# Required action
The result should be the lines from the one holding "Task: Click the" to the end of the records below, repeated exactly. No pictures.

+++ Data for this exercise

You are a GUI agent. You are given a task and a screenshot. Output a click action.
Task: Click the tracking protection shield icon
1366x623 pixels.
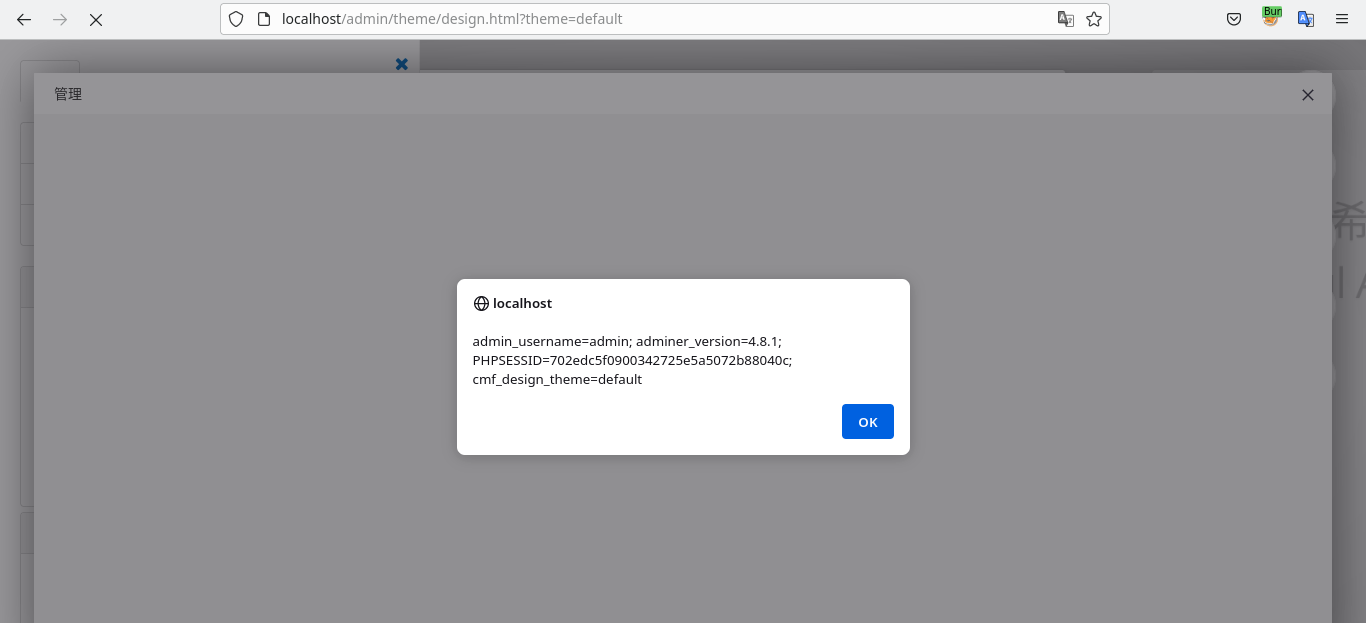[236, 19]
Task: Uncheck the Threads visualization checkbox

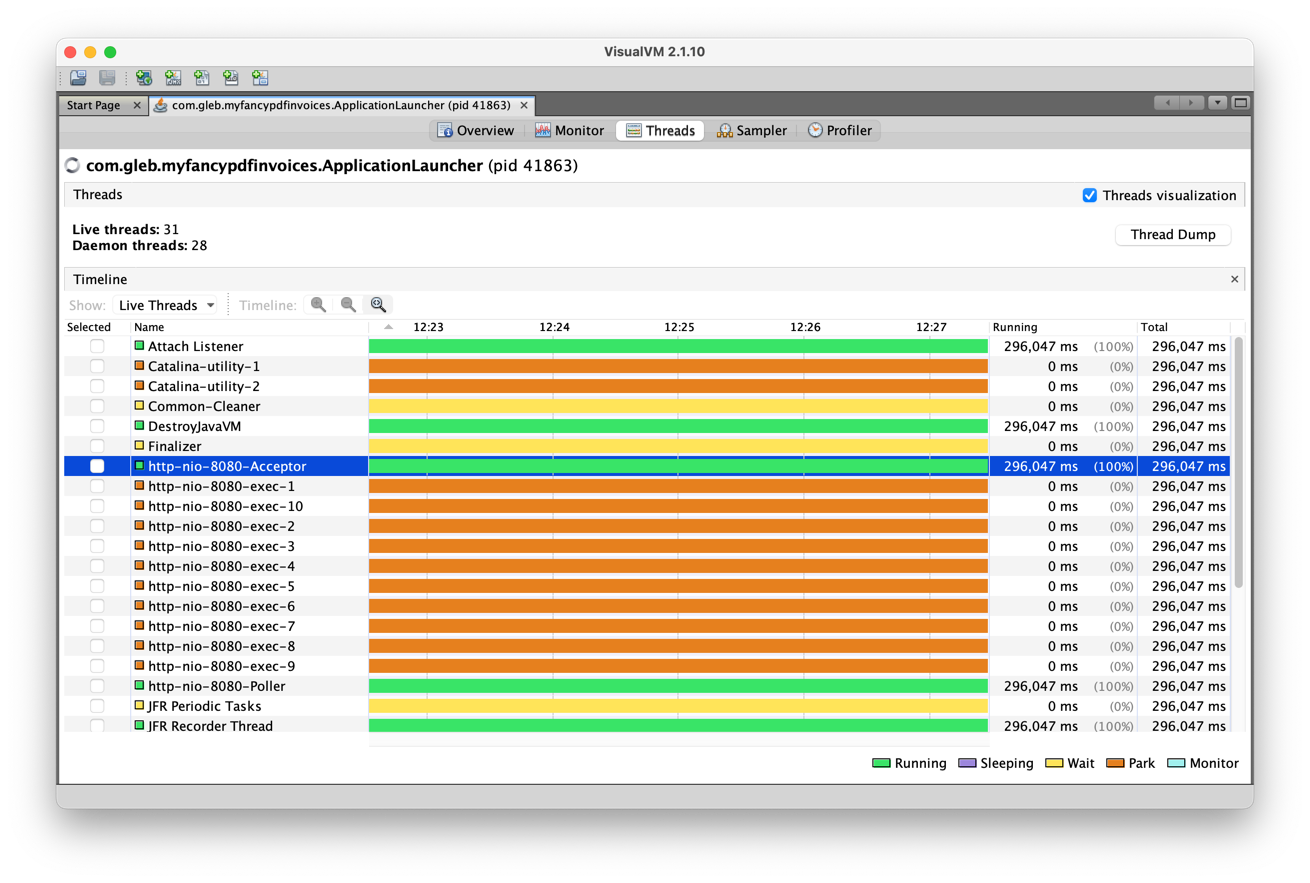Action: (1090, 195)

++++++

# Response to this task
Task: Click the tracking protection shield icon
1366x623 pixels.
[236, 19]
Task: Uncheck the Threads visualization checkbox

Action: (1090, 195)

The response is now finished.